* START *

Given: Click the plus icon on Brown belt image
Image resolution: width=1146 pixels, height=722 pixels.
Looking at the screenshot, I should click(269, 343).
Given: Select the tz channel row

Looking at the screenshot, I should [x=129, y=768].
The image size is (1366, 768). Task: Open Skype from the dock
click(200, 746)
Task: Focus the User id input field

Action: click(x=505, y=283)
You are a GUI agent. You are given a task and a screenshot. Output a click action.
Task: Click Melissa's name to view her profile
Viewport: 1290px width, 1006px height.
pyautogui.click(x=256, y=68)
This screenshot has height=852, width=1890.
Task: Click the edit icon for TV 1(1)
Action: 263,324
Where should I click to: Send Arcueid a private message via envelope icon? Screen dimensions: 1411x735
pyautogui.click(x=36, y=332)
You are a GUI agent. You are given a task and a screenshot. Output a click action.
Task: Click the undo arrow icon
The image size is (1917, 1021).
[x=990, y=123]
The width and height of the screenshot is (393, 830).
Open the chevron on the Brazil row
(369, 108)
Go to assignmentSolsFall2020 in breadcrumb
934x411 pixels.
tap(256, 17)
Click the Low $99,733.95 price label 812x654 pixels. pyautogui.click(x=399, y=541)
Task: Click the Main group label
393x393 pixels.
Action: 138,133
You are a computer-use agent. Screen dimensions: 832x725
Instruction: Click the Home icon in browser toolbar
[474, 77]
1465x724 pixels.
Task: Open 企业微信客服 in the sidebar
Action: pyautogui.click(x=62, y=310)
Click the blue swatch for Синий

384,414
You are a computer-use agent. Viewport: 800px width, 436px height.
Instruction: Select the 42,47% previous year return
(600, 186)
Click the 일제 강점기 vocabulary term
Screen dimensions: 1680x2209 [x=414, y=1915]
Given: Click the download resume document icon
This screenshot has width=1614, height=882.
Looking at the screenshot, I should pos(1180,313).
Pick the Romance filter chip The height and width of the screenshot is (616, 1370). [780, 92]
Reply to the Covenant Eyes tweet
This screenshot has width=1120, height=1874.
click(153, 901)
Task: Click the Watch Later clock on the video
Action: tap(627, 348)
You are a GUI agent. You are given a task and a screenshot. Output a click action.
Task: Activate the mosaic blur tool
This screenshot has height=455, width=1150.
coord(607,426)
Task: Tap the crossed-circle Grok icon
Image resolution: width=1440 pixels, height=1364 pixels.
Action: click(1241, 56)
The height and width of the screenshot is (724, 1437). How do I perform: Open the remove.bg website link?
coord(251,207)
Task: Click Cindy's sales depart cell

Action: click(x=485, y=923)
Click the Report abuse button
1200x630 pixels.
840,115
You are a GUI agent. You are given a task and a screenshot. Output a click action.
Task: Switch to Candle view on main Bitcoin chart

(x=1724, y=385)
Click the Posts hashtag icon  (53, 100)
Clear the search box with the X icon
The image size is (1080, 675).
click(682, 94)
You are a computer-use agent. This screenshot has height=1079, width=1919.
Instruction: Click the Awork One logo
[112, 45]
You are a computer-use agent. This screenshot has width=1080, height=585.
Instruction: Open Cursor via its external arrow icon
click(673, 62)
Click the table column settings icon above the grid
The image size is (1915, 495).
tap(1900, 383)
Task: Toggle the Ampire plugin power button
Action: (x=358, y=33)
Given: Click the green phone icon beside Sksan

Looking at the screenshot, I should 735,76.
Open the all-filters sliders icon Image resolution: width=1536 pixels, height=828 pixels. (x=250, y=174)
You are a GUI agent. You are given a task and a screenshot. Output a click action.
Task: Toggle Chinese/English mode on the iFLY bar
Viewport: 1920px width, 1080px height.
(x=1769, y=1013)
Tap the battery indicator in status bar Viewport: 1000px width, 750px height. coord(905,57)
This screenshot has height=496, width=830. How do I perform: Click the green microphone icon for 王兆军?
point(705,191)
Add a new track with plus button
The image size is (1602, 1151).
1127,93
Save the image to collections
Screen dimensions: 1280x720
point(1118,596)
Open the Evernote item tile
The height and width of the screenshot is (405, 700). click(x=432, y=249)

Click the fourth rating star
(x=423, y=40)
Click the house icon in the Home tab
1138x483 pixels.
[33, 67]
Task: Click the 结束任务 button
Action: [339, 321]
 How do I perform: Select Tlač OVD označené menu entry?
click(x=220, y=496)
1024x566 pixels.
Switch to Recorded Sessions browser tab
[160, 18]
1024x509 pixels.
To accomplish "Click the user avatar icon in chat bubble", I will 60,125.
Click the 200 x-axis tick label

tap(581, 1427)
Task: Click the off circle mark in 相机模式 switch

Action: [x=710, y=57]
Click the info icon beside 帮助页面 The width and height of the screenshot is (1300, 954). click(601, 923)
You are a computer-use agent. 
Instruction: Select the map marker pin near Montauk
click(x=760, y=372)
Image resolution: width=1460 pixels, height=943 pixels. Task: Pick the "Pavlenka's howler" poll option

* END *

▶ **Stated goal**: Can you extract every line of the records above and reproduce each one word for word?

▶ **Finished task**:
Given: Click the plus icon on Brown belt image
Image resolution: width=1146 pixels, height=722 pixels.
Looking at the screenshot, I should click(269, 343).
Given: Select the tz channel row

Looking at the screenshot, I should [x=129, y=768].
The image size is (1366, 768). Task: Open Skype from the dock
click(200, 746)
Task: Focus the User id input field

Action: click(x=505, y=283)
You are a GUI agent. You are given a task and a screenshot. Output a click action.
Task: Click Melissa's name to view her profile
Viewport: 1290px width, 1006px height.
pyautogui.click(x=256, y=68)
This screenshot has height=852, width=1890.
Task: Click the edit icon for TV 1(1)
Action: 263,324
Where should I click to: Send Arcueid a private message via envelope icon? Screen dimensions: 1411x735
pyautogui.click(x=36, y=332)
You are a GUI agent. You are given a task and a screenshot. Output a click action.
Task: Click the undo arrow icon
The image size is (1917, 1021).
[x=990, y=123]
The width and height of the screenshot is (393, 830).
Open the chevron on the Brazil row
(369, 108)
Go to assignmentSolsFall2020 in breadcrumb
934x411 pixels.
tap(256, 17)
Click the Low $99,733.95 price label 812x654 pixels. pyautogui.click(x=399, y=541)
Task: Click the Main group label
393x393 pixels.
Action: 138,133
You are a computer-use agent. Screen dimensions: 832x725
Instruction: Click the Home icon in browser toolbar
[474, 77]
1465x724 pixels.
Task: Open 企业微信客服 in the sidebar
Action: pyautogui.click(x=62, y=310)
Click the blue swatch for Синий

384,414
You are a computer-use agent. Viewport: 800px width, 436px height.
Instruction: Select the 42,47% previous year return
(600, 186)
Click the 일제 강점기 vocabulary term
Screen dimensions: 1680x2209 [x=414, y=1915]
Given: Click the download resume document icon
This screenshot has width=1614, height=882.
Looking at the screenshot, I should pos(1180,313).
Pick the Romance filter chip The height and width of the screenshot is (616, 1370). [780, 92]
Reply to the Covenant Eyes tweet
This screenshot has width=1120, height=1874.
click(153, 901)
Task: Click the Watch Later clock on the video
Action: tap(627, 348)
You are a GUI agent. You are given a task and a screenshot. Output a click action.
Task: Activate the mosaic blur tool
This screenshot has height=455, width=1150.
coord(607,426)
Task: Tap the crossed-circle Grok icon
Image resolution: width=1440 pixels, height=1364 pixels.
Action: click(1241, 56)
The height and width of the screenshot is (724, 1437). How do I perform: Open the remove.bg website link?
coord(251,207)
Task: Click Cindy's sales depart cell

Action: click(x=485, y=923)
Click the Report abuse button
1200x630 pixels.
840,115
You are a GUI agent. You are given a task and a screenshot. Output a click action.
Task: Switch to Candle view on main Bitcoin chart

(x=1724, y=385)
Click the Posts hashtag icon  (53, 100)
Clear the search box with the X icon
The image size is (1080, 675).
click(682, 94)
You are a computer-use agent. This screenshot has height=1079, width=1919.
Instruction: Click the Awork One logo
[112, 45]
You are a computer-use agent. This screenshot has width=1080, height=585.
Instruction: Open Cursor via its external arrow icon
click(673, 62)
Click the table column settings icon above the grid
The image size is (1915, 495).
tap(1900, 383)
Task: Toggle the Ampire plugin power button
Action: (x=358, y=33)
Given: Click the green phone icon beside Sksan

Looking at the screenshot, I should 735,76.
Open the all-filters sliders icon Image resolution: width=1536 pixels, height=828 pixels. (x=250, y=174)
You are a GUI agent. You are given a task and a screenshot. Output a click action.
Task: Toggle Chinese/English mode on the iFLY bar
Viewport: 1920px width, 1080px height.
(x=1769, y=1013)
Tap the battery indicator in status bar Viewport: 1000px width, 750px height. coord(905,57)
This screenshot has height=496, width=830. How do I perform: Click the green microphone icon for 王兆军?
point(705,191)
Add a new track with plus button
The image size is (1602, 1151).
1127,93
Save the image to collections
Screen dimensions: 1280x720
point(1118,596)
Open the Evernote item tile
The height and width of the screenshot is (405, 700). click(x=432, y=249)

Click the fourth rating star
(x=423, y=40)
Click the house icon in the Home tab
1138x483 pixels.
[33, 67]
Task: Click the 结束任务 button
Action: [339, 321]
 How do I perform: Select Tlač OVD označené menu entry?
click(x=220, y=496)
1024x566 pixels.
Switch to Recorded Sessions browser tab
[160, 18]
1024x509 pixels.
To accomplish "Click the user avatar icon in chat bubble", I will 60,125.
Click the 200 x-axis tick label

tap(581, 1427)
Task: Click the off circle mark in 相机模式 switch

Action: [x=710, y=57]
Click the info icon beside 帮助页面 The width and height of the screenshot is (1300, 954). click(601, 923)
You are a computer-use agent. 
Instruction: Select the map marker pin near Montauk
click(x=760, y=372)
Image resolution: width=1460 pixels, height=943 pixels. Task: Pick the "Pavlenka's howler" poll option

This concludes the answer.